** START Given entries **

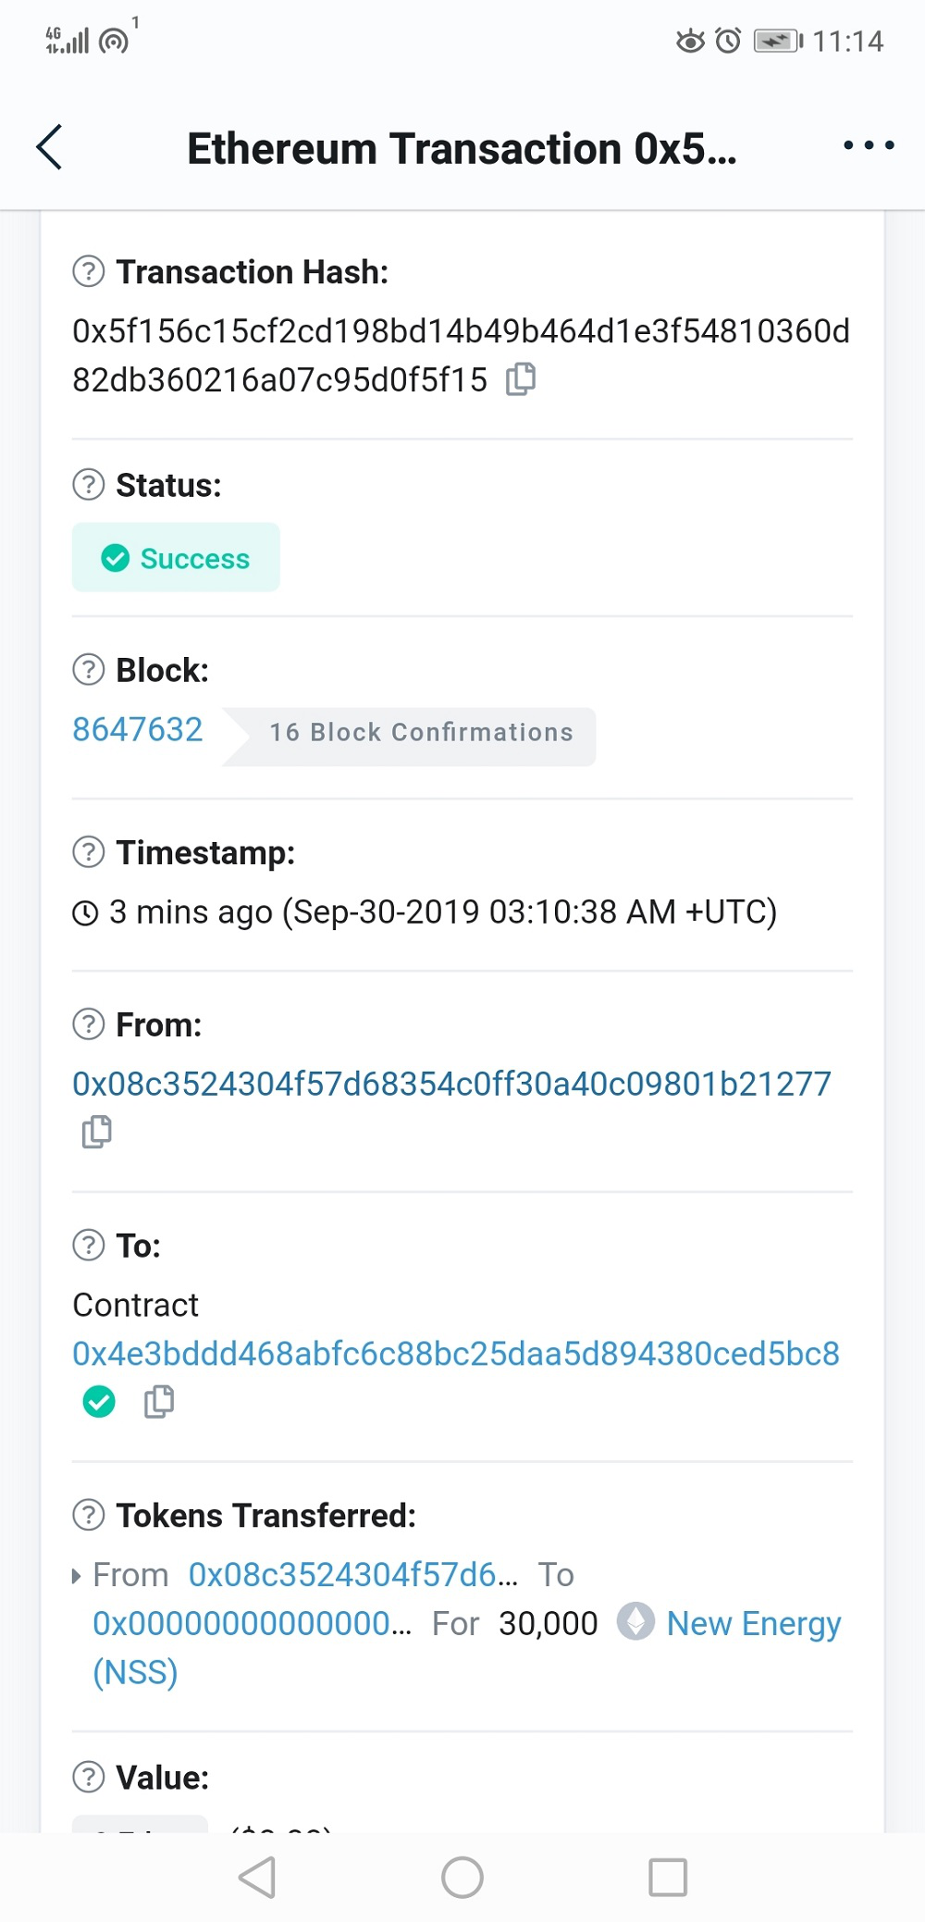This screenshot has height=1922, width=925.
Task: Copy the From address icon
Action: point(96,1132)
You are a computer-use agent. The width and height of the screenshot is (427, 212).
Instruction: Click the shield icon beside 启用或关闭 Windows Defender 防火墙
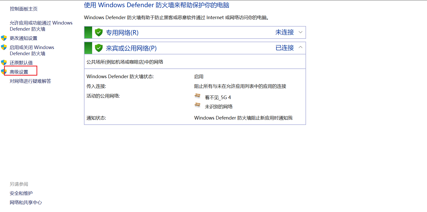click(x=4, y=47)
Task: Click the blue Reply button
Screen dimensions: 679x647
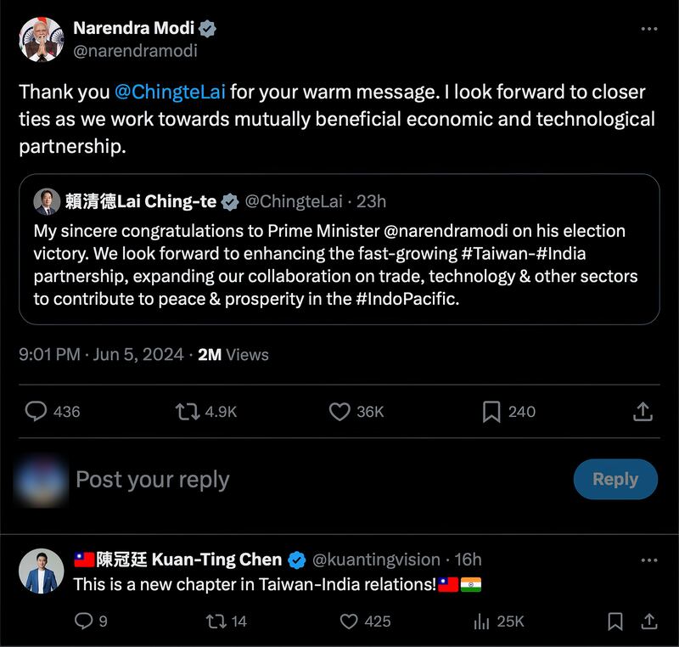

** END Given entries **

Aim of the task - Rewrite the records above, replacing "blue" with "green" and changing nothing else. Leave the pictures out.

Response to the exercise -
This screenshot has height=1922, width=925.
Task: Copy the From address icon
Action: point(96,1132)
You are a computer-use agent. The width and height of the screenshot is (427, 212).
Instruction: Click the shield icon beside 启用或关闭 Windows Defender 防火墙
click(x=4, y=47)
Task: Click the green Reply button
Screen dimensions: 679x647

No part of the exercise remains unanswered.